▶ [Data for review]:

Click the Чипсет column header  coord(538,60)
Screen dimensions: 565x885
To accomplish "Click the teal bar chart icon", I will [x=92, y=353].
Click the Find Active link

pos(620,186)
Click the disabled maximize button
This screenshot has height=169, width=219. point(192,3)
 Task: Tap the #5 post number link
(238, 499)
* * *
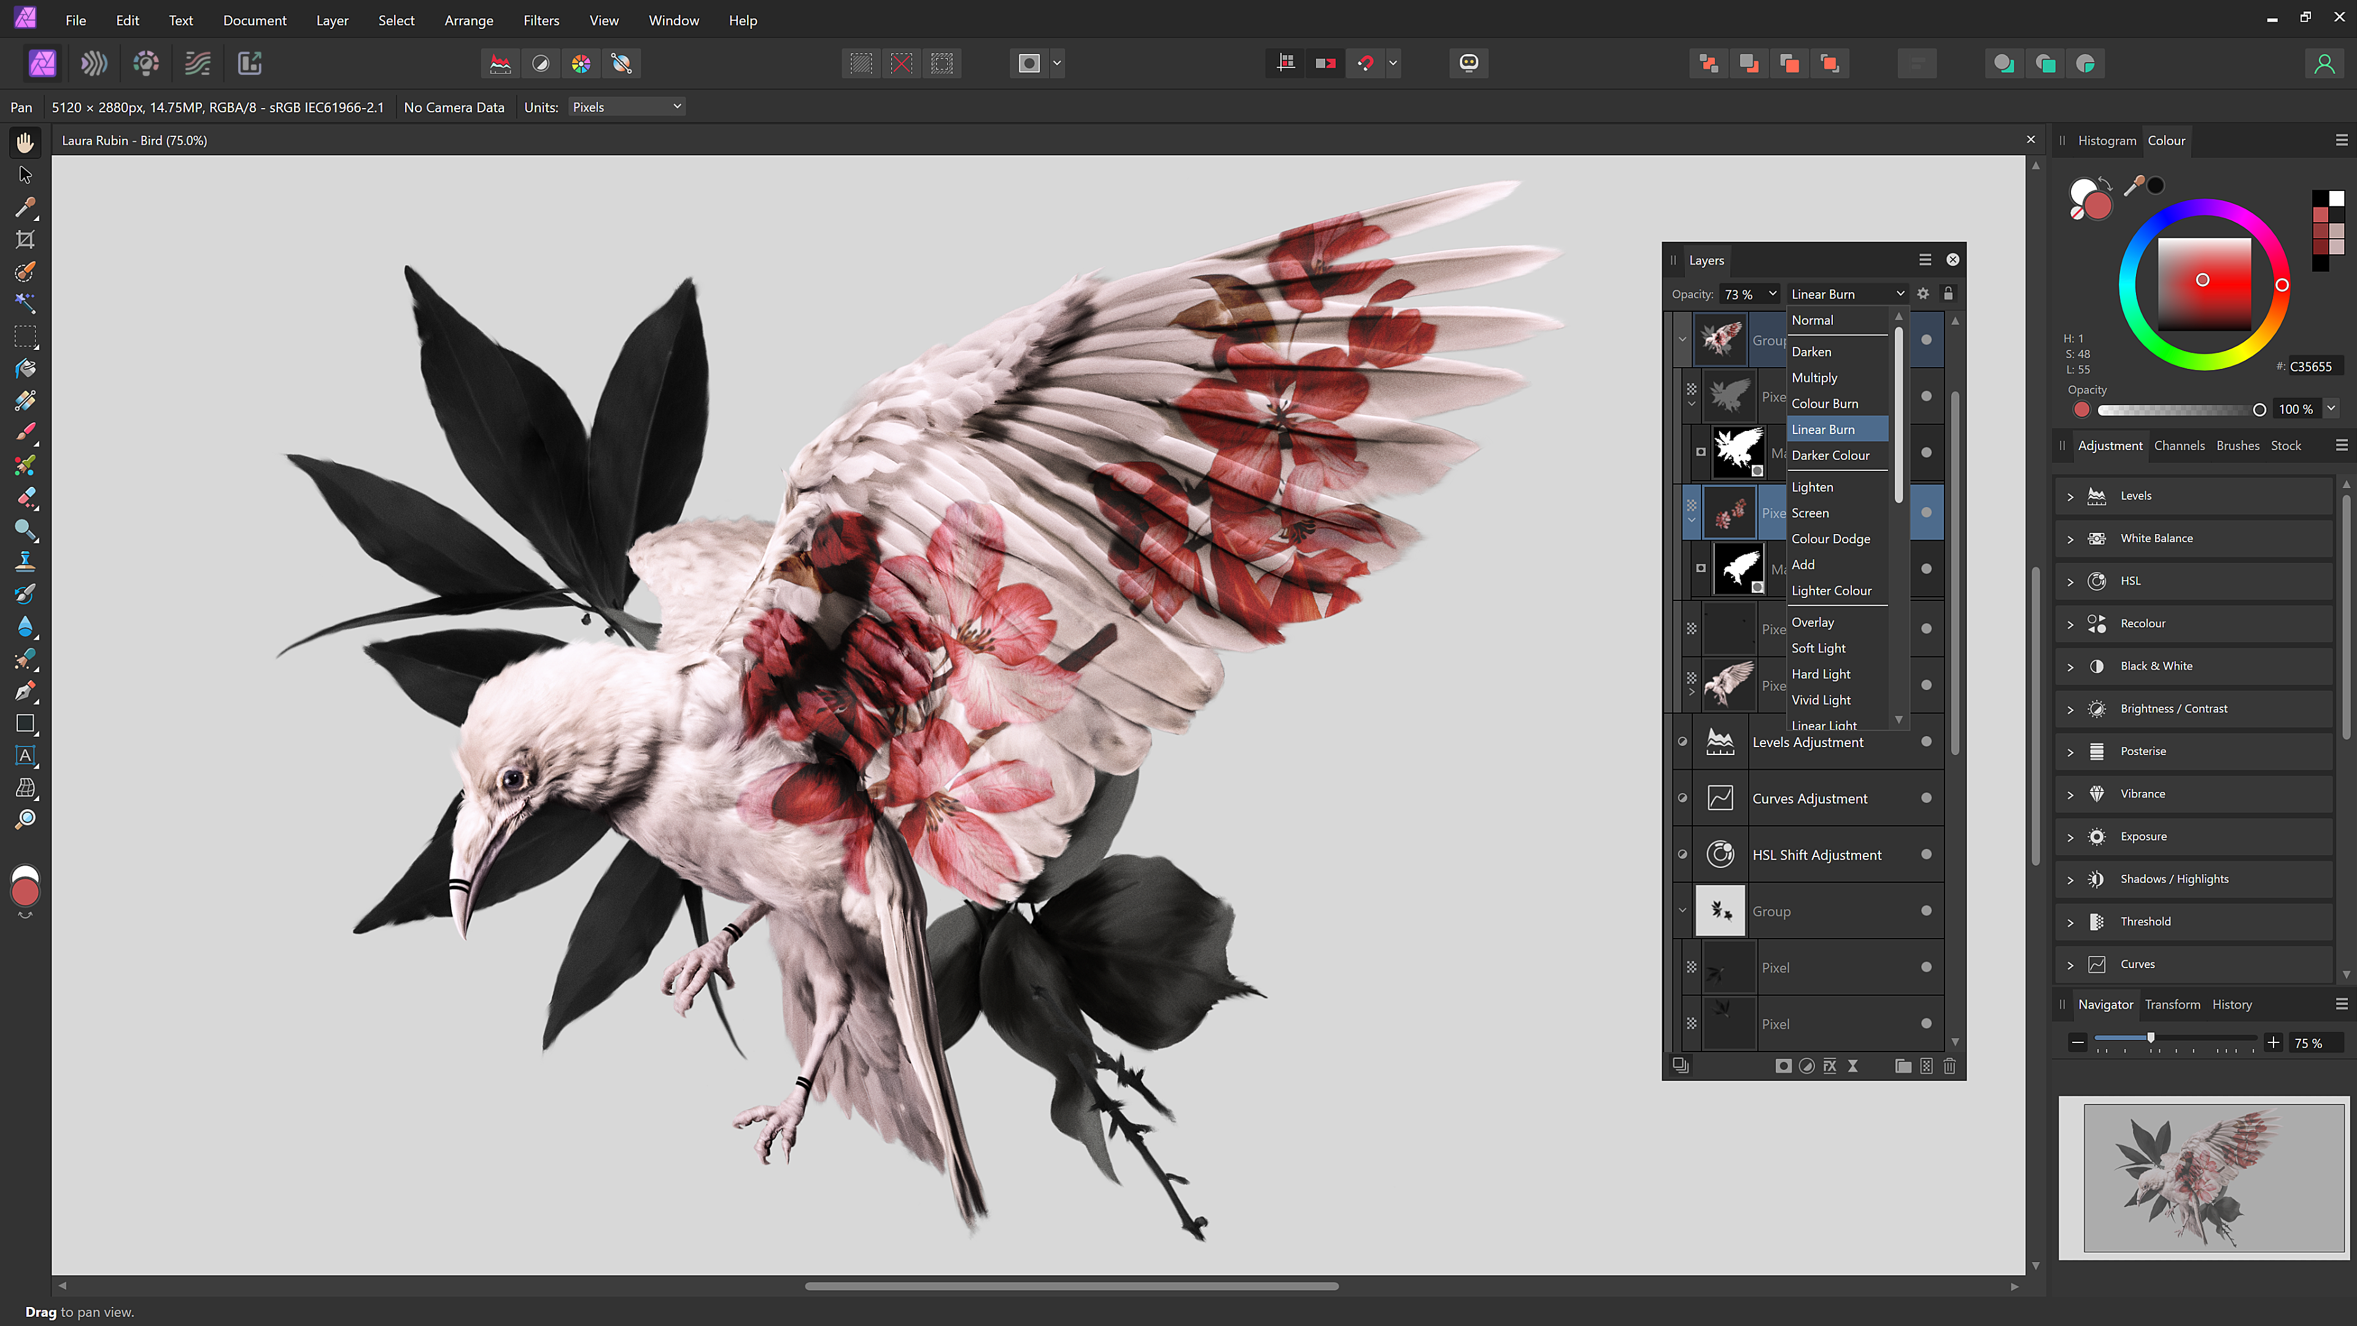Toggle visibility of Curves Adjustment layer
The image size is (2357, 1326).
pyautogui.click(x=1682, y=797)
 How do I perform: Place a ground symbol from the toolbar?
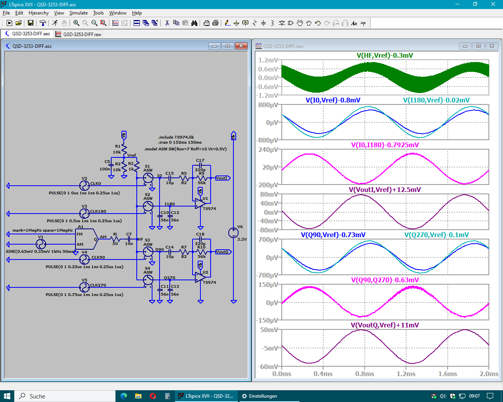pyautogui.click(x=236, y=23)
...
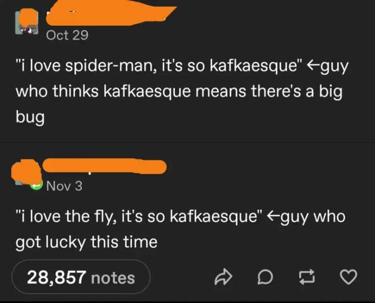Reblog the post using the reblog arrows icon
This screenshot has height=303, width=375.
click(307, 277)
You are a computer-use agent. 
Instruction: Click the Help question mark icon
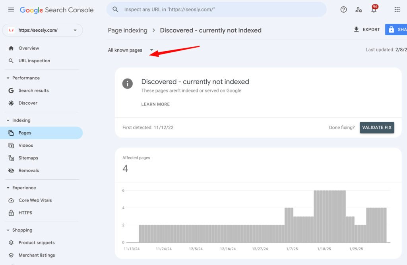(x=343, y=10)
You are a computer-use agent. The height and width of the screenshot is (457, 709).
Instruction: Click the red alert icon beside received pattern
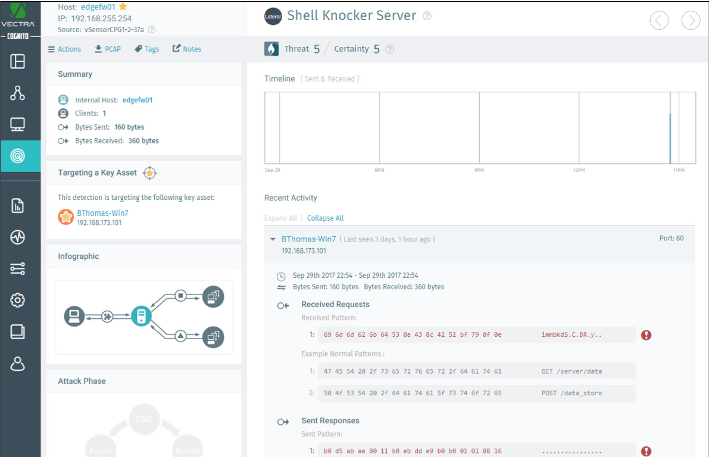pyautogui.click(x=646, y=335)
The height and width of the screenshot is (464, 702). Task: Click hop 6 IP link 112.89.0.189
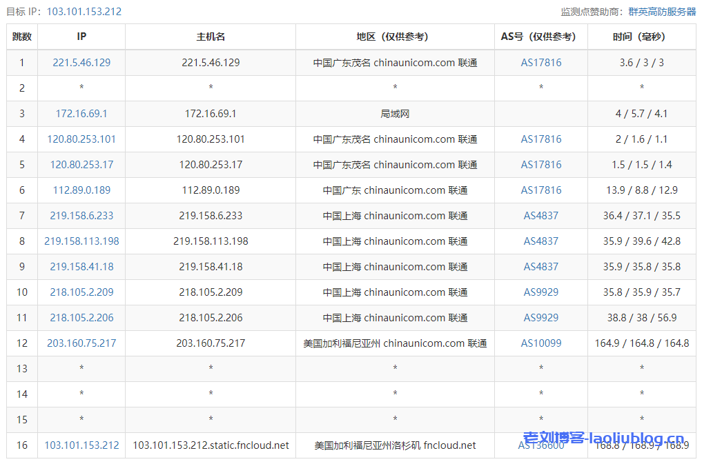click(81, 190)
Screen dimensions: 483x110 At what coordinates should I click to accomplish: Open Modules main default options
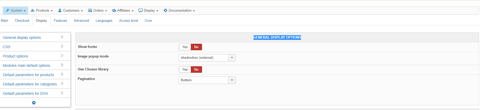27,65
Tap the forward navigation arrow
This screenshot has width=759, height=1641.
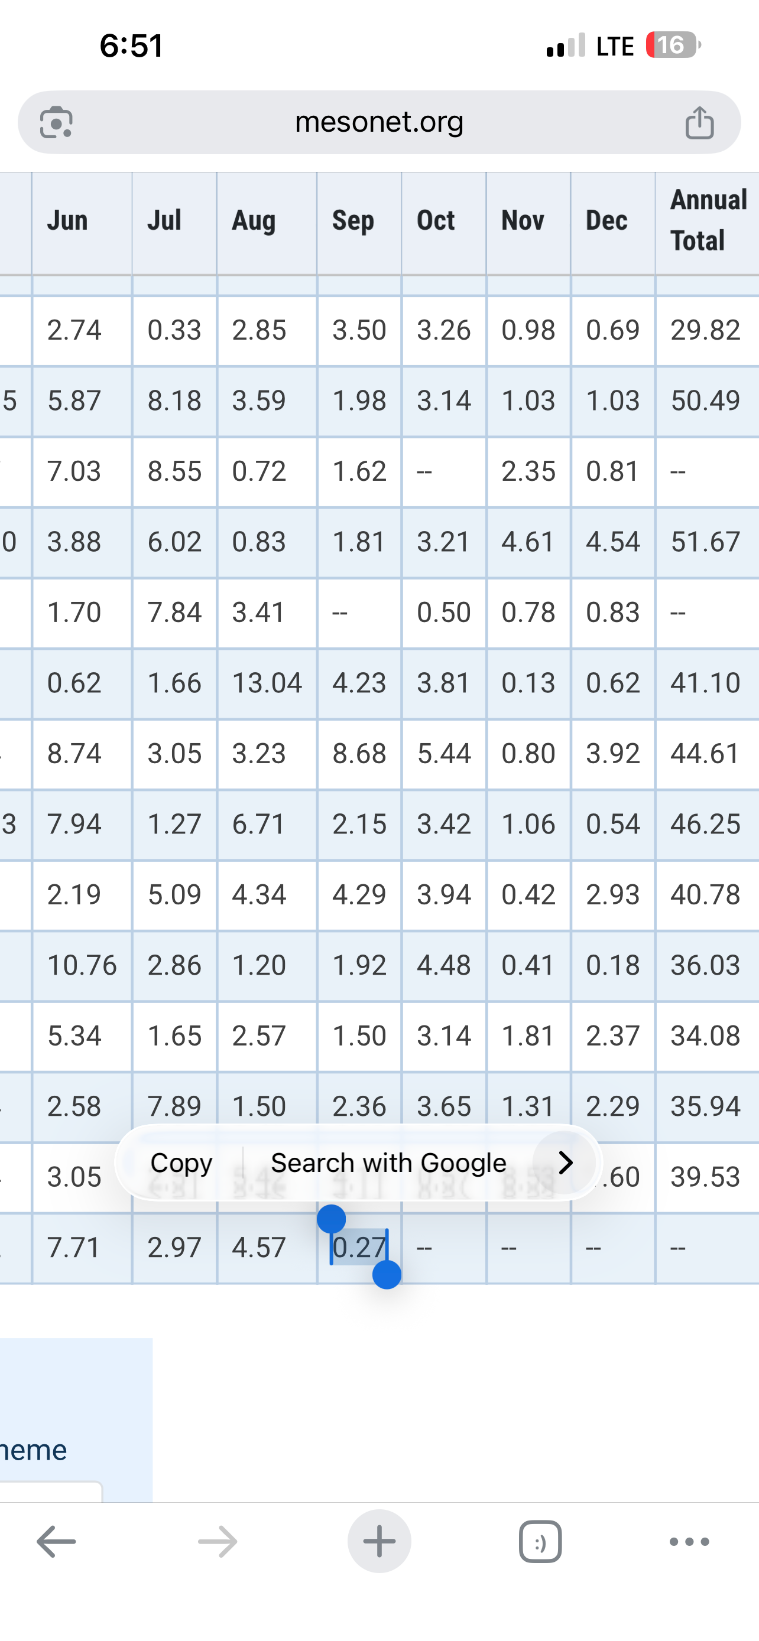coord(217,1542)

▶ [What to produce]: Wherever a line of the data above contains "agent", copy that line.

▶ [Output of the exercise]:
You are a computer-use agent. 
You are a computer-use agent. The height and width of the screenshot is (457, 709).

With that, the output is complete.